Venezuelans and Cayman national acquitted on gold smuggling charges

Gold found at Heathrow Airport

GEORGE TOWN, Cayman Islands (CNS) –  A jury reached not guilty verdicts last week on all charges against a group of men accused of smuggling over $6 million worth of dirty gold across international borders, believed to be the proceeds of crime. After a trial lasting more than a dozen weeks, beset by numerous delays, the men were finally acquitted Friday.

The case was complex. Prosecutors were unable to present an actual crime, depending on a suspicious paper trail to prove the gold was dirty, but the jury was not convinced.

Daniel Alberto Aguilar Ferriozi, Antonio Di Ventura Herrera and Juan Carlos Gonzales Infante, all Venezuelan nationals, walked free alongside the only local resident charged in the case, gold broker Kody Zander.

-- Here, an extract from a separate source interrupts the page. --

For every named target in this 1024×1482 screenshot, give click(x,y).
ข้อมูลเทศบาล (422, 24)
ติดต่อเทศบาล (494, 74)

The case, which also involved the UK’s National Crime Agency, opened after cash was found under the floorboards on a private jet that had been used to transport the second shipment of gold, worth more than $2 million, in May last year. As a result, the pilot and co-pilot were the first of the group to be arrested. However, when investigators here and in London began looking at the gold, the two passengers were also arrested, and a short time later the gold broker.

The inquiry also revealed that an earlier shipment of gold, worth around $4 million, had also been shipped about a week before through Cayman to London using the same jet.

The UK investigators believed that the gold was linked to South American criminal gangs and was likely to be the proceeds of drug dealing. But all the men who were involved denied the charges from the get-go, claiming the gold was from legitimate business sources, while Zander stated he had no reason to suspect there was anything wrong with the gold shipments.

Meanwhile, the pilots denied knowing anything about the gold or the money, arguing that they were just contracted to fly the aircraft.

James Hines QC, who led the prosecutions team and presented the crown’s case, had said from the beginning of the trial that he could not prove the criminal activity that had generated the gold or where it had come from; only that the behaviour of those involved, telecommunication messages and the paper trail all showed that these shipments were not legitimate, and the men were trying to launder this dirty gold.